Tonya Harding reportedly got $375,000 from “Inside Edition.”
John Wayne Bobbitt allegedly got $70,000 from “American Journal.”
And word is Joey Buttafuoco got $500,000 from “A Current Affair.”
And just about anybody who had something to say about Michael Jackson cashed checks from “Hard Copy.”
But nowadays, if you off a competitor, lose a body part, sleep with a minor or work for a celeb, it might be more difficult to cash in.
Last week, “A Current Affair” executive producers John Tomlin and Bob Young–who also created the competing shows “Inside Edition” and “American Journal”–announced that, starting next season, the vet newsmag won’t be flipping open the checkbook to lure marquee newsmakers onto the show.
But, if for some reason they do feel the need to hand out cash, they’ll go public with the payment.
So how is this going to affect the pay-for-say show?
“It probably will hurt them from a competitive point of view,” said former “Inside Edition” anchor Bill O’Reilly, who during his reign with the once top-rated show publicly admitted that his show paid for stories.
Newsmags are a lucrative business, and competition’s fierce. In its heydey, “A Current Affair” reportedly pulled in $75 million, two-thirds of which was pure profit.
And the show’s success is probably what hurt it the most.
Once the networks saw “A Current Affair” and the other syndicated cash cows grazing on those green, green advertising dollars, they also began liberally peppering their prime-time schedules with money-making newsmagazine programing. Suddenly, syndicated shows like “Hard Copy” and “Inside Edition” found themselves competing with the likes of “PrimeTime Live” and “Dateline NBC,” which could offer their subjects network prestige and prime-time exposure.

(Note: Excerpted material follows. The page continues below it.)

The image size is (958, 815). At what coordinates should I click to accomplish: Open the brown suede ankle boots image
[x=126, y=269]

That’s when checkbooks started to slap open, O’Reilly says.
Now, he believes, the trend is reversing. Newsmags are beginning to slip off the schedules, and syndicate ratings are dropping. “Tomlin and Young,” he says, “obviously feel they can compete in this climate without direct payment.”
But don’t start applauding “A Current Affair’s” new-found journalistic integrity just yet.

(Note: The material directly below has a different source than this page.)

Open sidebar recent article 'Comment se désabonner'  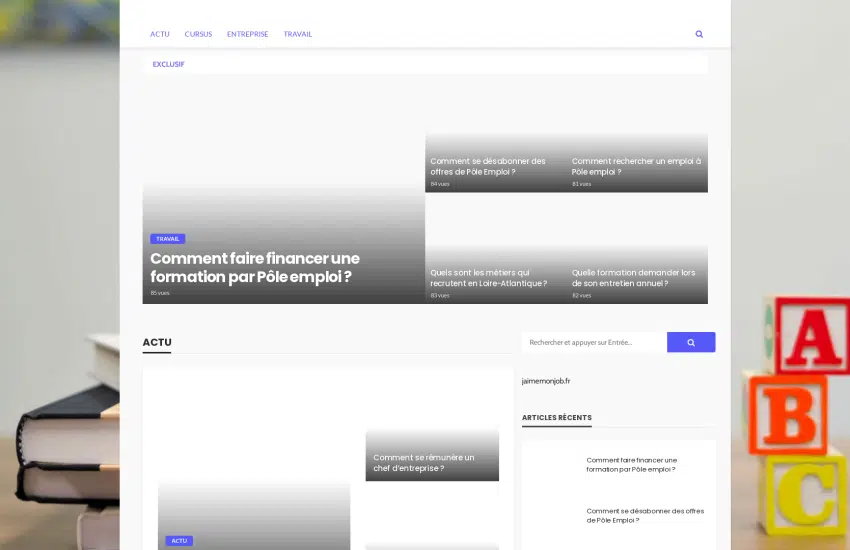point(645,515)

As O’Reilly points out, there are several other ways story subjects and sources can be compensated without outright payment, including promises of telemovies and book deals, and trips to interview sites that double as all-expense-paid vacations.
Shows can also promise to compensate for lost wages, and offer healthy per-diem payments.
All the above allow shows, syndicated and network, to tiptoe around the direct-payment issue, if they so desire.